Ecco perché, con il parroco don Nico, abbiamo pensato quest’anno alla comunità di accompagnamento, operante in Acerenza, a favore di questi cari fratelli e sorelle. Sono persone per lo più in giovane età che hanno già incontrato sofferenza, disagio, ansia. Grazie miei cari, abbiamo fatto l’incontro di spiritualità e vi siete confessati con i sacerdoti, adesso per voi e con voi, con il gruppo di rappresentanza, il gesto del servizio, come tra di voi e con i vostri responsabili e operatori. Abbiamo bisogno l’un dell’altro, sempre: nessuno può dire “basto a me stesso, non ho necessità di nessuno”. Questi cari fratelli che abitano con noi, ci dimostrano ogni giorno che dove “c’è la carità e l’amore fraterno, lì c’è Dio”, nel nostro cuore, in chiesa, nei Sacramenti, nelle famiglie, nei centri di cura o di fraternità, sui posti di lavoro, nella società.

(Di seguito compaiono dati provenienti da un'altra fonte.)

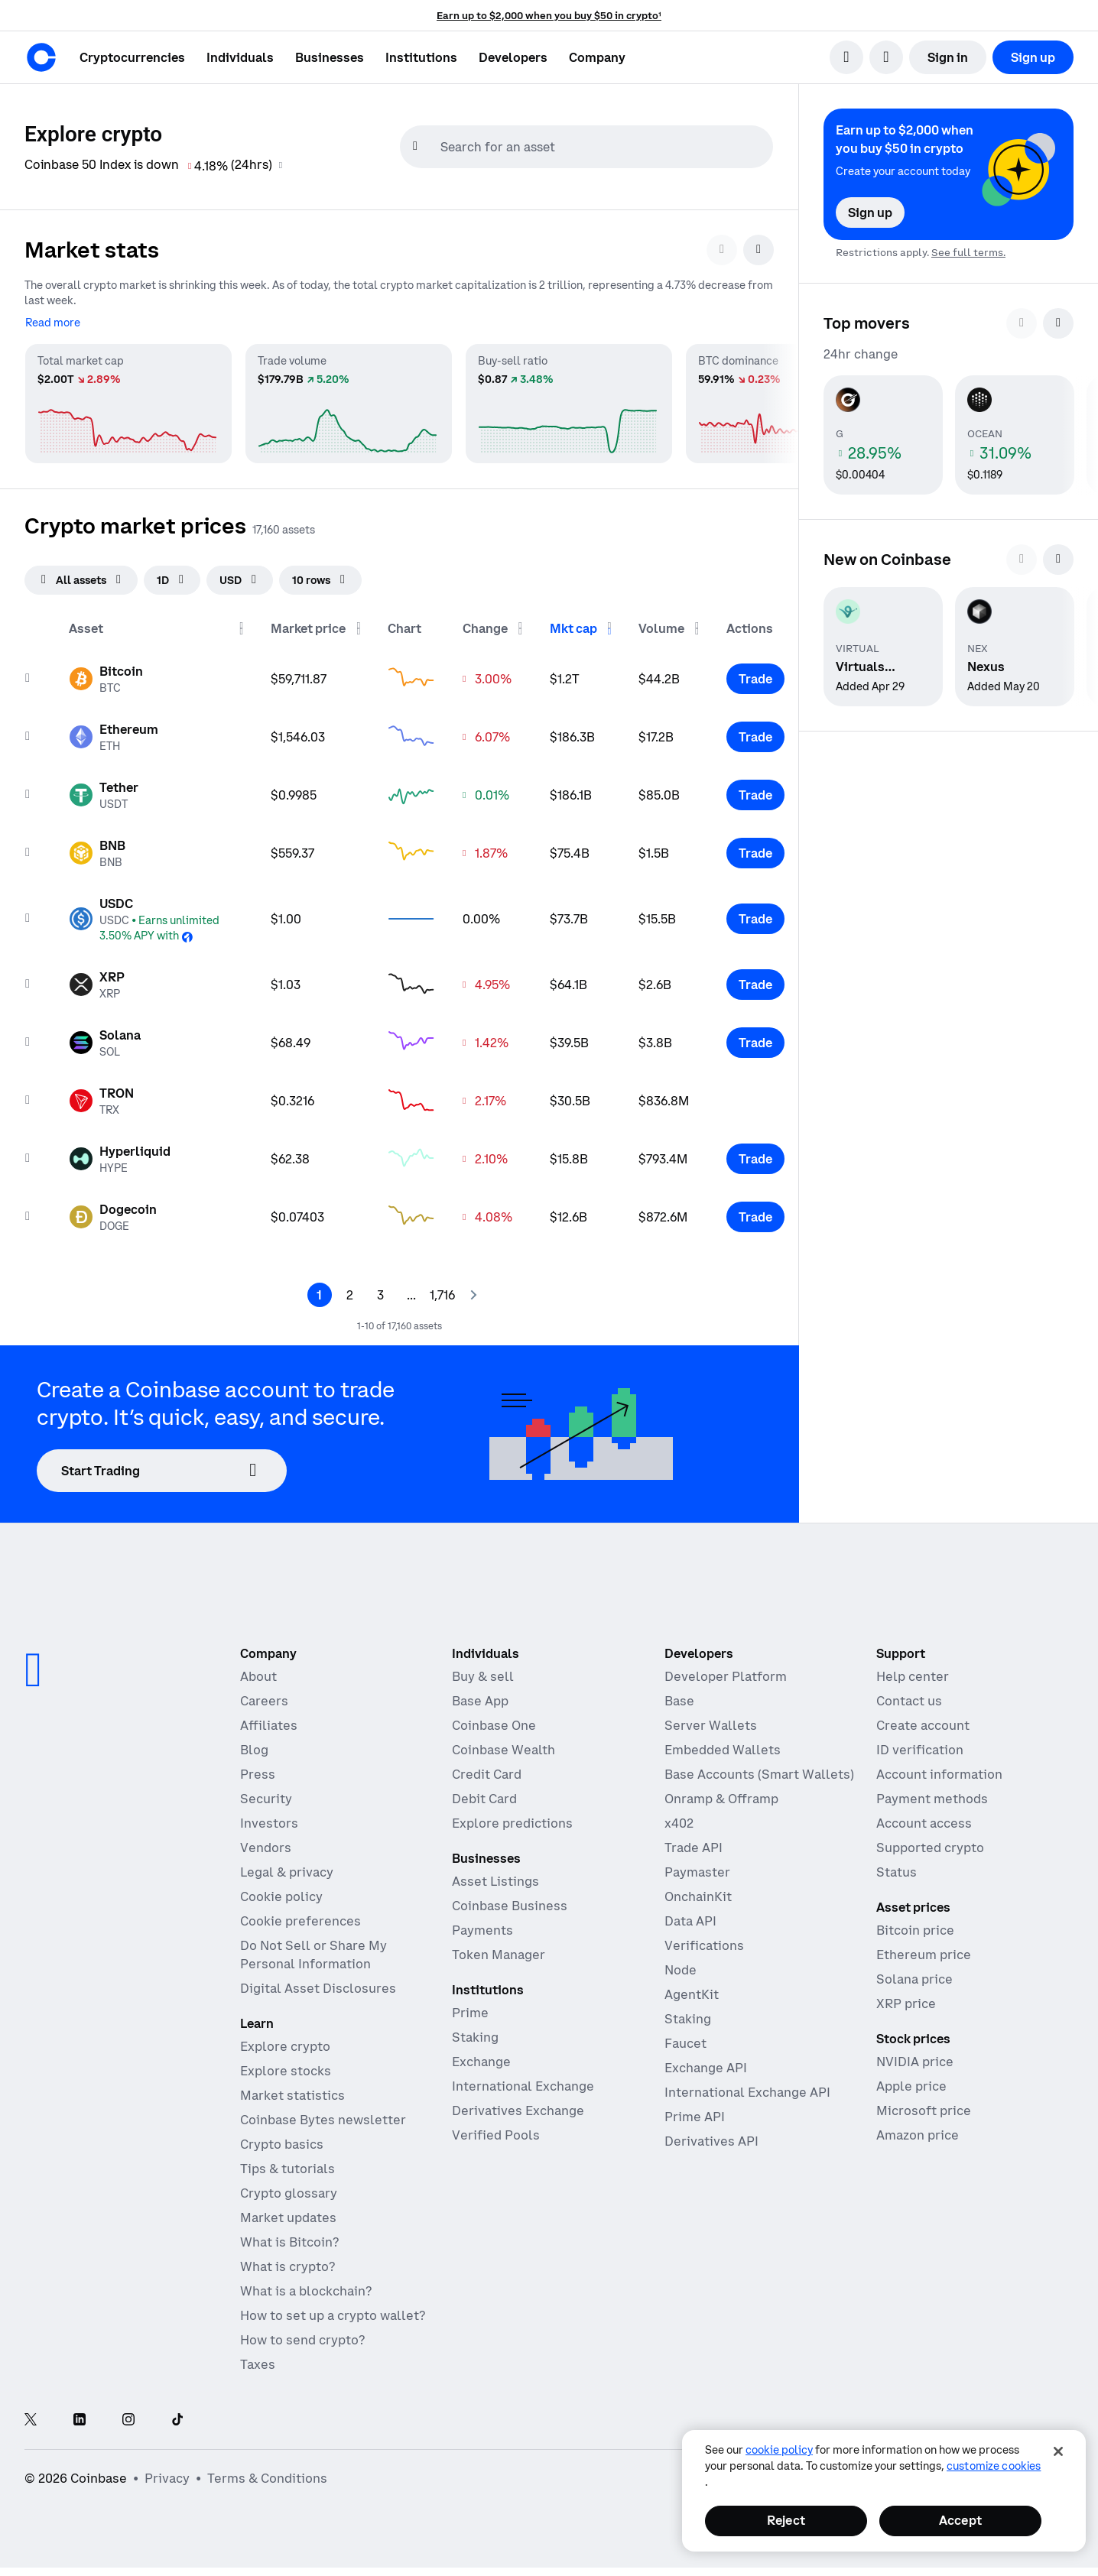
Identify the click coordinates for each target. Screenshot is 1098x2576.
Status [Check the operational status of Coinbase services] (896, 1866)
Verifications (704, 1940)
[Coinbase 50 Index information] (282, 165)
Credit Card (486, 1768)
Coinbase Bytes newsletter (323, 2114)
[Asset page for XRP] (97, 979)
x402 (679, 1817)
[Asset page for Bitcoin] (106, 673)
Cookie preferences (300, 1915)
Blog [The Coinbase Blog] (254, 1744)
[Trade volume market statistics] (349, 397)
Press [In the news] (257, 1768)
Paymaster (697, 1866)
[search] (846, 57)
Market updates (288, 2212)
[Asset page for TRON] (101, 1095)
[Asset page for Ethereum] (113, 731)
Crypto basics (281, 2138)
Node (680, 1964)
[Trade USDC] (755, 913)
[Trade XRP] (755, 979)
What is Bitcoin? (289, 2236)
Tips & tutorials (287, 2163)
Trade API (693, 1842)
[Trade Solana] (755, 1037)
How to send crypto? (302, 2334)
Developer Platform (725, 1671)
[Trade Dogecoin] (755, 1211)
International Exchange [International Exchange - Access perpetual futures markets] (523, 2080)
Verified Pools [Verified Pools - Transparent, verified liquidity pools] (496, 2129)
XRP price (906, 1998)
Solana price (914, 1973)
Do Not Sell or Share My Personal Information (313, 1949)
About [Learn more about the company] (258, 1671)
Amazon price (917, 2129)
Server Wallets (710, 1720)
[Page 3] (381, 1289)
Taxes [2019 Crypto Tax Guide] (257, 2359)
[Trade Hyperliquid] (755, 1153)
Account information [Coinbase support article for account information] (939, 1768)
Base (679, 1695)
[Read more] (52, 316)
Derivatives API (711, 2135)
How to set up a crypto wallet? (332, 2310)
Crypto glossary (288, 2187)
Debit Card (484, 1793)
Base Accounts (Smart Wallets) (759, 1768)
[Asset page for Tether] (103, 789)
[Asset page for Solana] (105, 1037)
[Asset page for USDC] (157, 913)
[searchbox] (604, 146)
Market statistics (292, 2089)
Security (266, 1793)
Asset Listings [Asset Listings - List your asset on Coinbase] (495, 1875)
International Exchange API (747, 2086)
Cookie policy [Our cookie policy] (281, 1891)
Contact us (909, 1695)
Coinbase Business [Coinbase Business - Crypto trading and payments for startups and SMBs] (509, 1900)
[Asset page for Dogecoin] (113, 1211)
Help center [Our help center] (912, 1671)
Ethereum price (923, 1949)
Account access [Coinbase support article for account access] (924, 1817)
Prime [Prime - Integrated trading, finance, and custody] (470, 2007)
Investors (269, 1817)
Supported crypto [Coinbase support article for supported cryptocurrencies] (930, 1842)
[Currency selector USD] (239, 574)
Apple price (911, 2080)
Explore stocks (285, 2065)
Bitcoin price (915, 1924)
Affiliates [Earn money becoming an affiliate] (268, 1720)
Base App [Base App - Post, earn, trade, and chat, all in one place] (480, 1695)
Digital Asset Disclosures (318, 1982)
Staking (687, 2013)
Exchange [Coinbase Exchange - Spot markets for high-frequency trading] (481, 2056)
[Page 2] (350, 1289)
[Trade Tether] (755, 789)
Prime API (694, 2111)
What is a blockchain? (306, 2285)
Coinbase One (494, 1720)
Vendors (265, 1842)
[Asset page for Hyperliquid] (120, 1153)
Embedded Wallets (722, 1744)
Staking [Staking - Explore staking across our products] (475, 2031)
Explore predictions (512, 1817)
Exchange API (705, 2062)
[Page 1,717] (442, 1289)
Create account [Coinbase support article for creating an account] (923, 1720)
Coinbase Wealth (503, 1744)
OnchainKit (698, 1891)
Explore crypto (285, 2041)
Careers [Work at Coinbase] (264, 1695)
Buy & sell (483, 1671)
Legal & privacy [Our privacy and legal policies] (286, 1866)
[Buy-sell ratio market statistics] (569, 397)
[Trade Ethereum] (755, 731)
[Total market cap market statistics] (128, 397)
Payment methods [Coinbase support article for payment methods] (932, 1793)
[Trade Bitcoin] (755, 673)
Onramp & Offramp (721, 1793)
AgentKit (691, 1989)
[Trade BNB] (755, 847)
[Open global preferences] (906, 2473)
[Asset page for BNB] (97, 848)
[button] (240, 57)
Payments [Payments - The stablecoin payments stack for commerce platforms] (482, 1924)
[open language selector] (886, 57)
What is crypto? (287, 2261)
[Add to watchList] (27, 673)
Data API (690, 1915)
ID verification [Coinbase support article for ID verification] (919, 1744)
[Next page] (472, 1289)
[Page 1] (319, 1289)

Madre Maria, Madre del dolore e della gioia, eri nel cenacolo e vedesti tutto quella sera, come quel tuo Figlio divino si piegò, nell’umiliazione, ai piedi degli Apostoli. Come si offrì a tutti, Corpo e Sangue, nella Cena. Come li rese sacerdoti della nuova ed eterna Alleanza. Come parlò di croce e di morte. Come annunciò la sua vita per sempre. Madre, ti preghiamo, aiutaci a comprenderlo, aiutaci a riceverlo sempre alla mensa eucaristica. Con i nostri piedi da lui lavati, aiutaci a camminare insieme, per lavare i piedi degli altri, ossia la loro vita.